Your task | Leaving all pictures out, output exactly and only the line containing "This screenshot has height=402, width=536." and the lines that follow it to the end of the material below.

Task input |
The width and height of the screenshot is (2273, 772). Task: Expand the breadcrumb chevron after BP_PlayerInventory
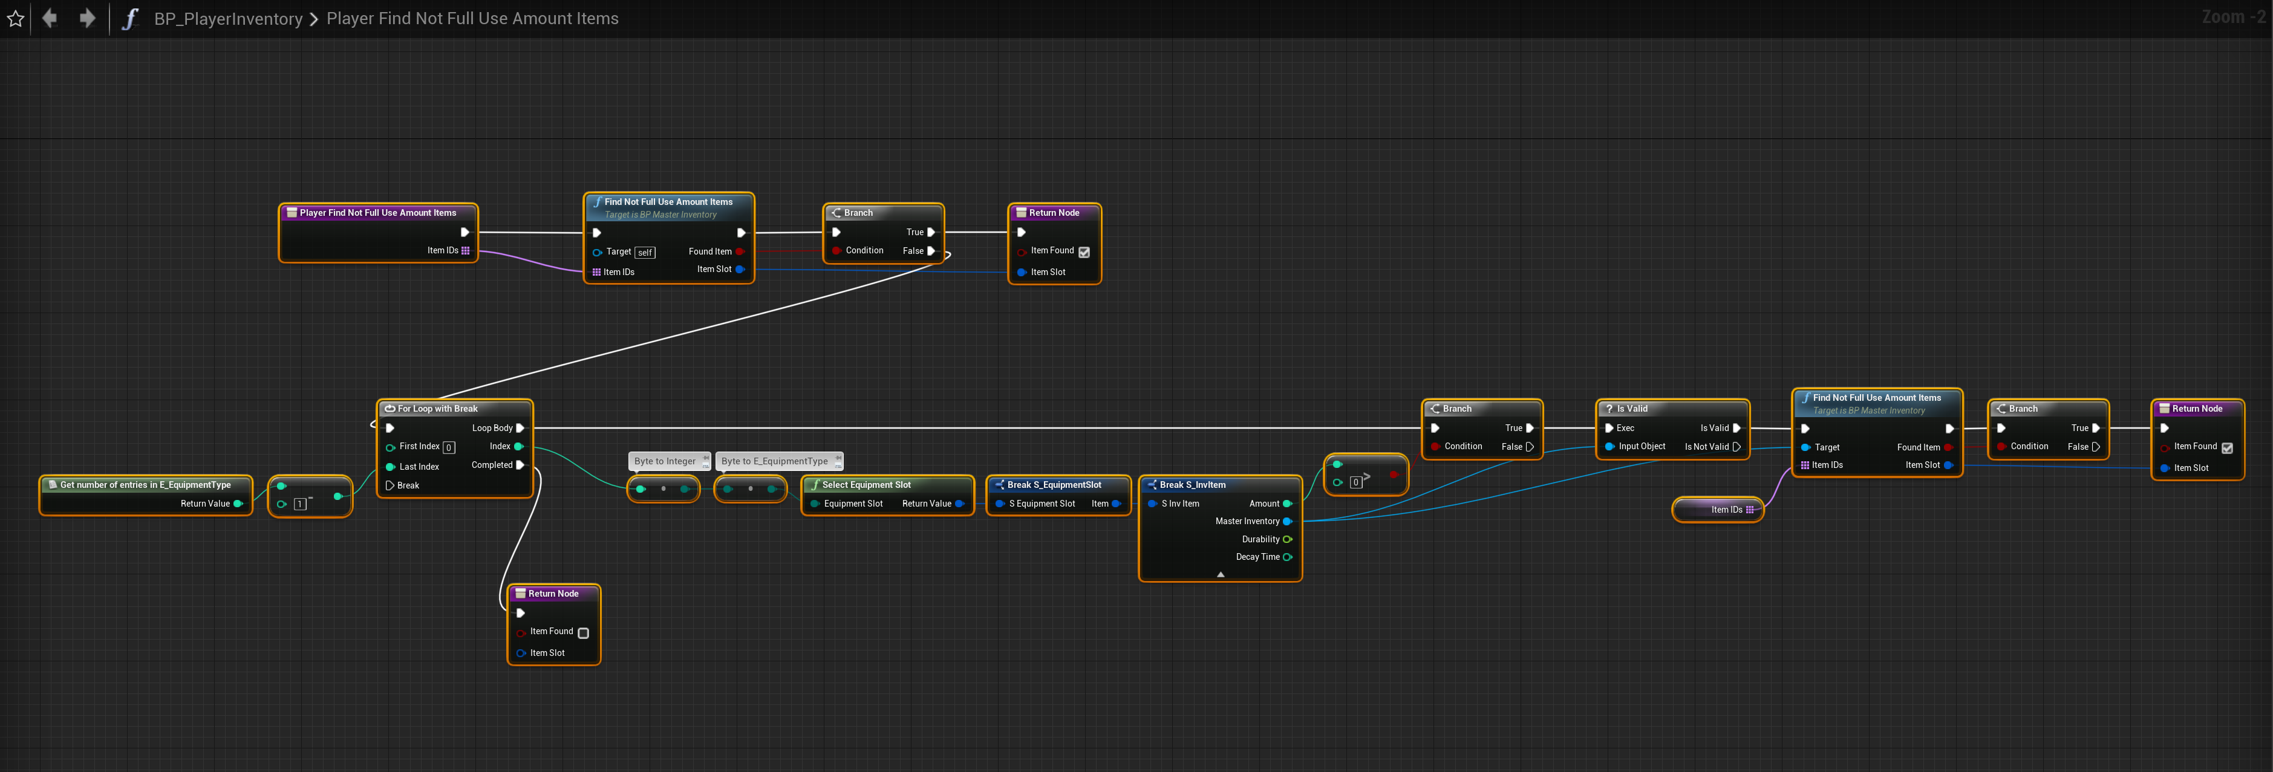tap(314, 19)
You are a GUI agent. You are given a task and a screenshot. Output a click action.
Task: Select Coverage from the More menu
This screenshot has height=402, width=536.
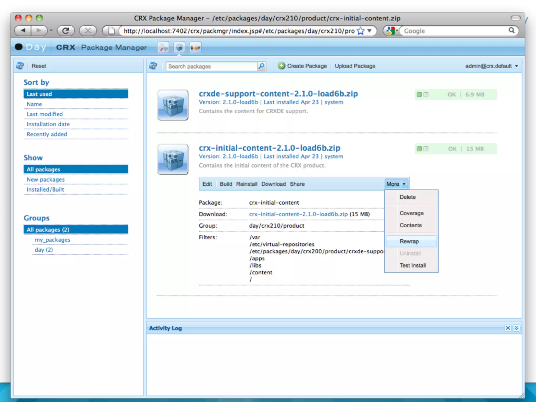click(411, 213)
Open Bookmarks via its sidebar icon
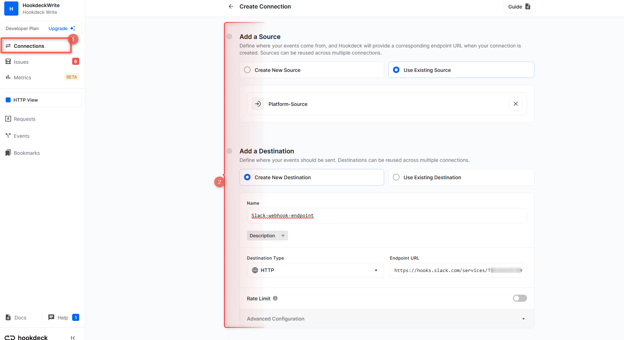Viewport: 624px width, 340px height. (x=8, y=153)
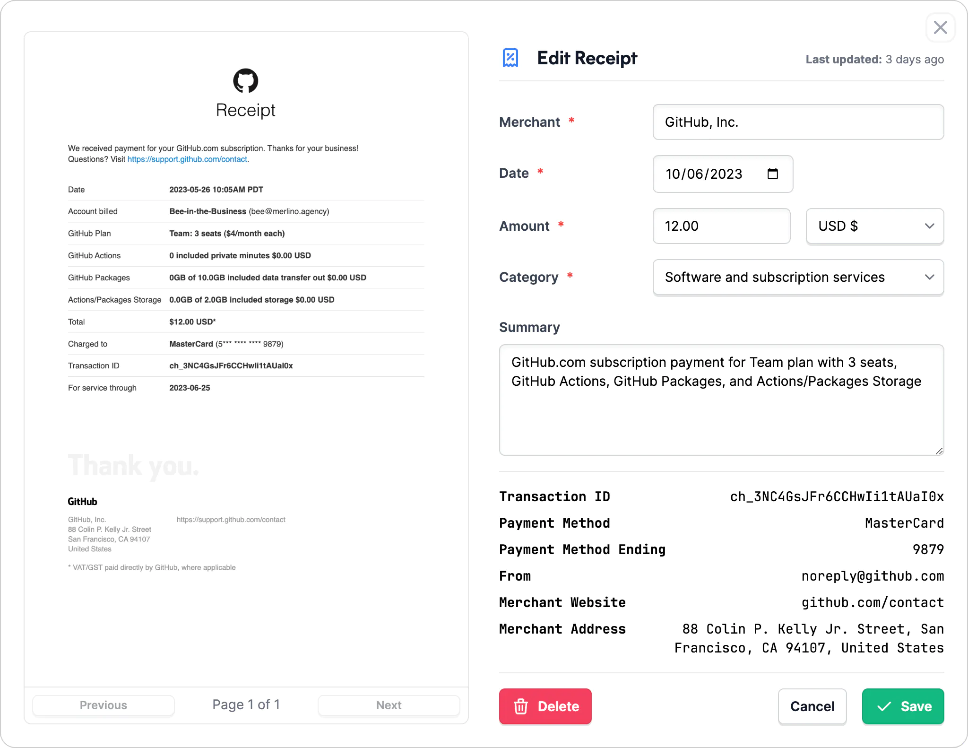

Response area |
This screenshot has height=402, width=536.
click(411, 213)
Open Bookmarks via its sidebar icon
Viewport: 624px width, 340px height. (x=8, y=153)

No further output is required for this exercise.